Bei Unternehmen ist das anders: Als Gruppe von Individuen ist es wichtig, einen gut strukturierten Plan zu haben, sich Ziele zu setzen und Regeln aufzustellen, um diese Ziele zu erreichen. Damit will ich nicht sagen, dass dies nicht auch für Individuen gilt, sondern nur, dass bei Individuen andere Faktoren eine Rolle spielen.
Aber nun zu meinen Gedanken über die Nachhaltigkeit des Dolmetschens. Indem ich Sprachkurse anbiete, trage ich auch zu Ziel 4, hochwertige Bildung, bei, denn ich kann dazu beitragen, die Fähigkeiten der Menschen zu verbessern, die zu mir kommen, um zu lernen.
Das Gleiche mache ich, wenn ich Fortbildungskurse und wichtige Unternehmenssitzungen verdolmetsche.
Mehr dazu? Ich kann Ihnen auch von meinem Beitrag zu Ziel 5, der Gleichstellung der Geschlechter, erzählen: Ich stelle Sprachtools zur Verfügung, mit denen Menschen ihren Lebenslauf erstellen können, was die Chancengleichheit in ihrem beruflichen und sozialen Umfeld fördern kann.

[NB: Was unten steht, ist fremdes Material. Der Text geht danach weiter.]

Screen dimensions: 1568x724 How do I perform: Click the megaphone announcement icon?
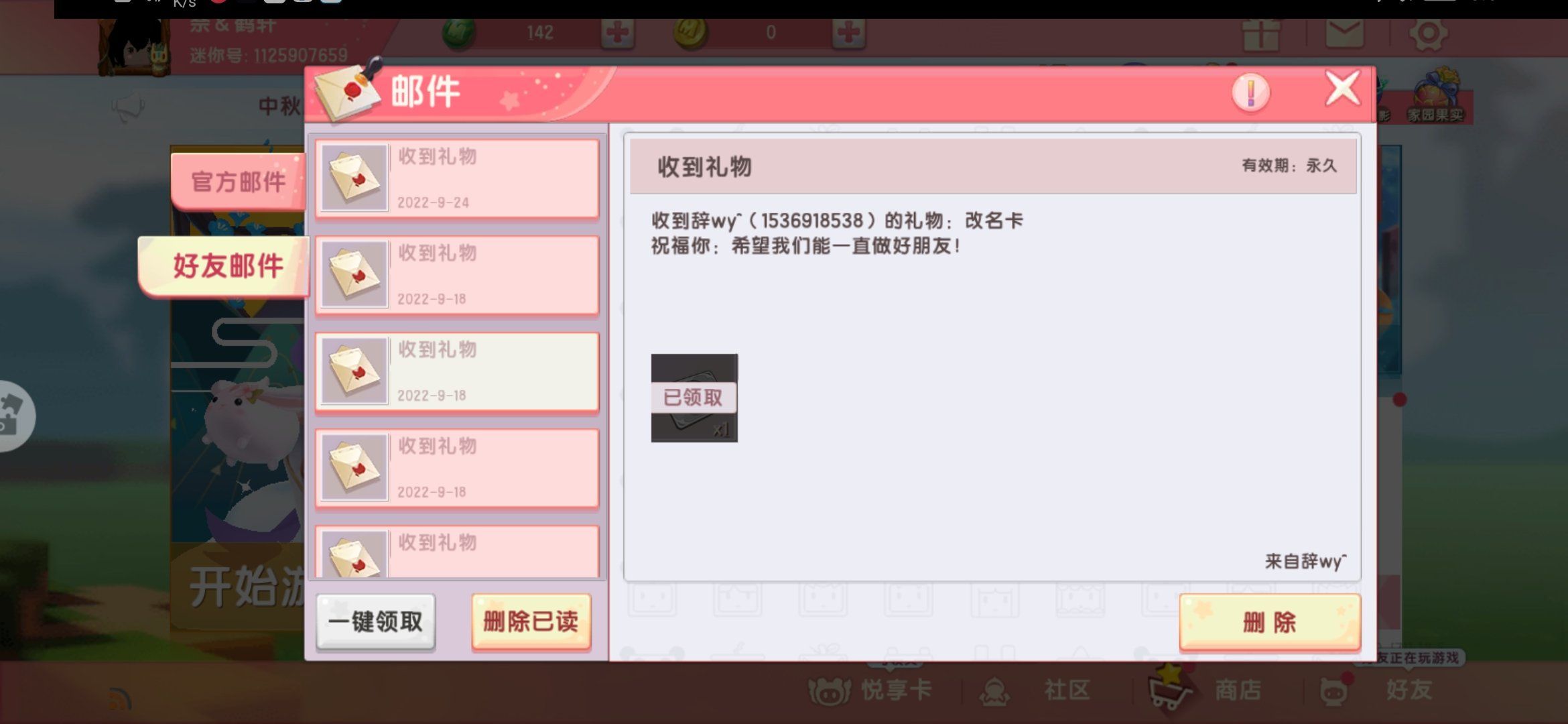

Und schließlich sind wir Dolmetscher durch unsere Arbeit mit Benefit-Unternehmen und B-Corps verpflichtet, Ethik- und Nachhaltigkeitskodizes zu unterzeichnen, die ein tugendhaftes und – ça va sans dire – deontologisches Verhalten vorschreiben.
Als Individuum kann ich zu jedem der 17 Ziele beitragen, wenn ich will. Aber ich ziehe es vor, über Fakten zu sprechen, denn als Individuen sind wir alle fehlbar, selbst wenn wir uns ein grünes Mäntelchen umhängen (ich habe es gerade getan)!
Und wie versuchen Sie, nachhaltig zu sein?